§ Work request
Copy out the data below from the line containing "Pick the Rectangle shape tool" to the line containing "Given: Select 游戏 in the sidebar", both lines included, with all images left out.

§ Records for processing
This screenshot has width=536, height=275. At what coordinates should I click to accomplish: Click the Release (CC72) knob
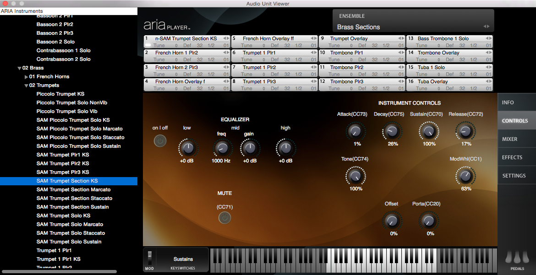(465, 132)
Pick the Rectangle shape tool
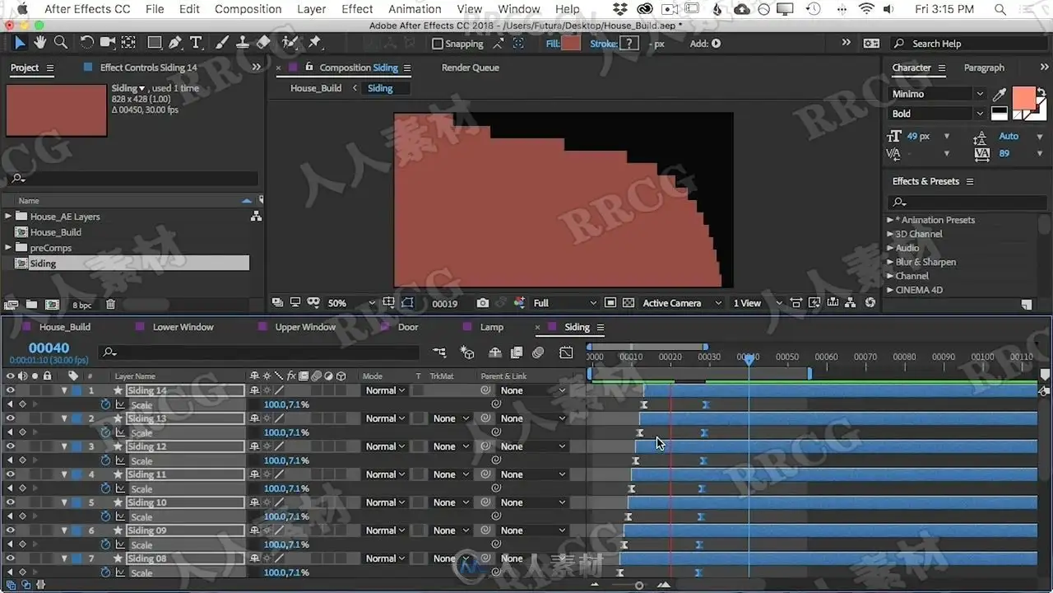Screen dimensions: 1053x593 (x=154, y=43)
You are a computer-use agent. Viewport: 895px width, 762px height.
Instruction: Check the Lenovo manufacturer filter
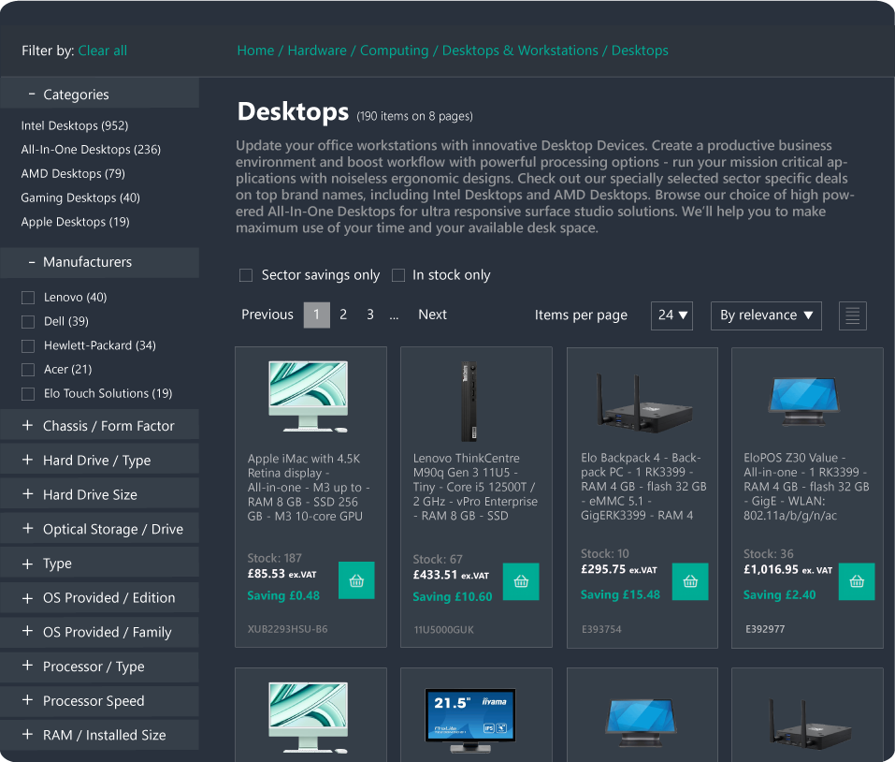(26, 297)
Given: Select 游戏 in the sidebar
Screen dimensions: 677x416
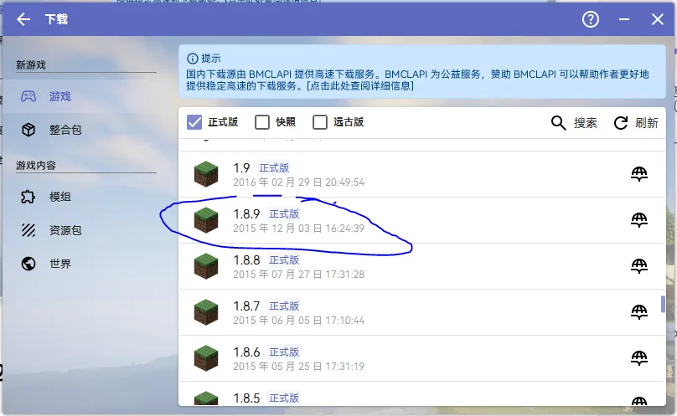Looking at the screenshot, I should (x=59, y=96).
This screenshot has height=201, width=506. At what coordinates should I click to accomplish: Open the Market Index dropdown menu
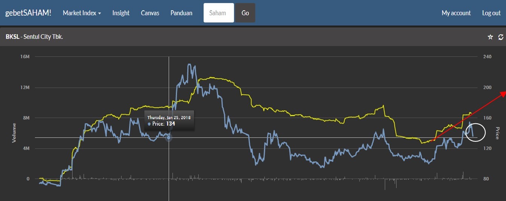point(81,13)
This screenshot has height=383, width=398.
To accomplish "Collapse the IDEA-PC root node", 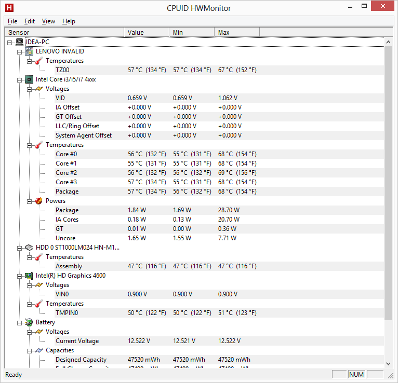I will pyautogui.click(x=10, y=42).
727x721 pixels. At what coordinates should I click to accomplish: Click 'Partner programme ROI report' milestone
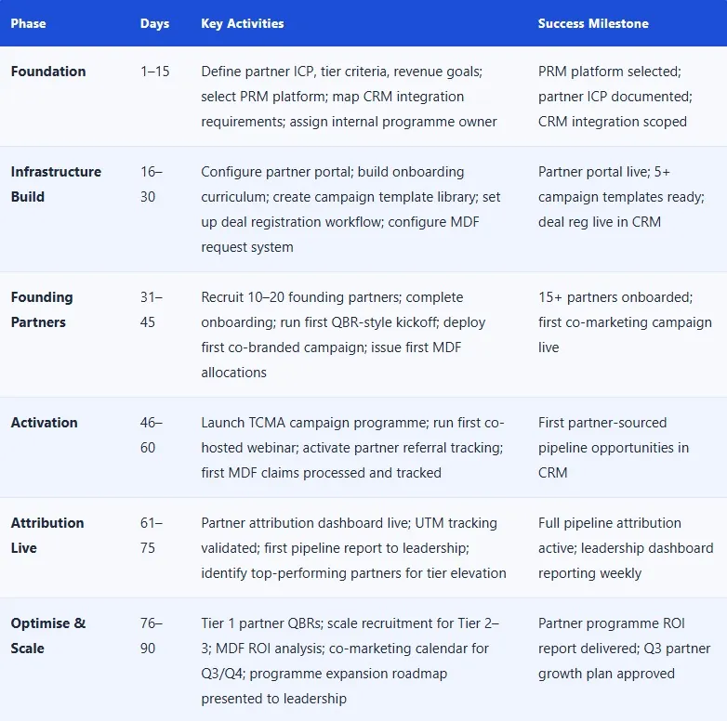(x=624, y=649)
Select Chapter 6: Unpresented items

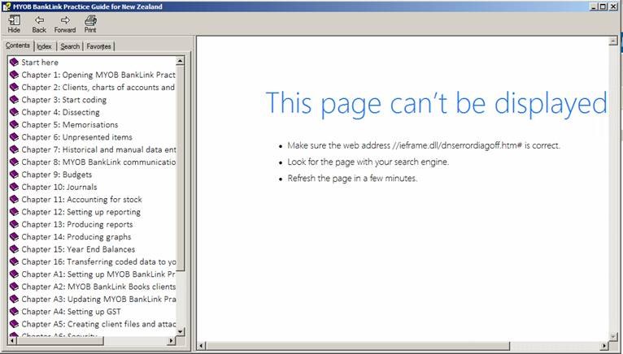[76, 137]
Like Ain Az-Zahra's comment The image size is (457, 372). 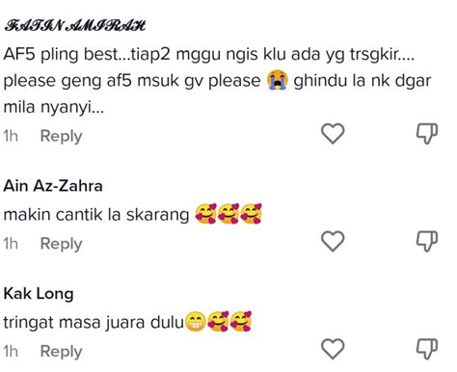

§ Expected answer
Pick the Rectangle shape tool
Screen dimensions: 1053x593 (x=154, y=43)
You are a computer-use agent. Viewport: 895px width, 762px height.
Instruction: Check the Lenovo manufacturer filter
(26, 297)
Given: Select 游戏 in the sidebar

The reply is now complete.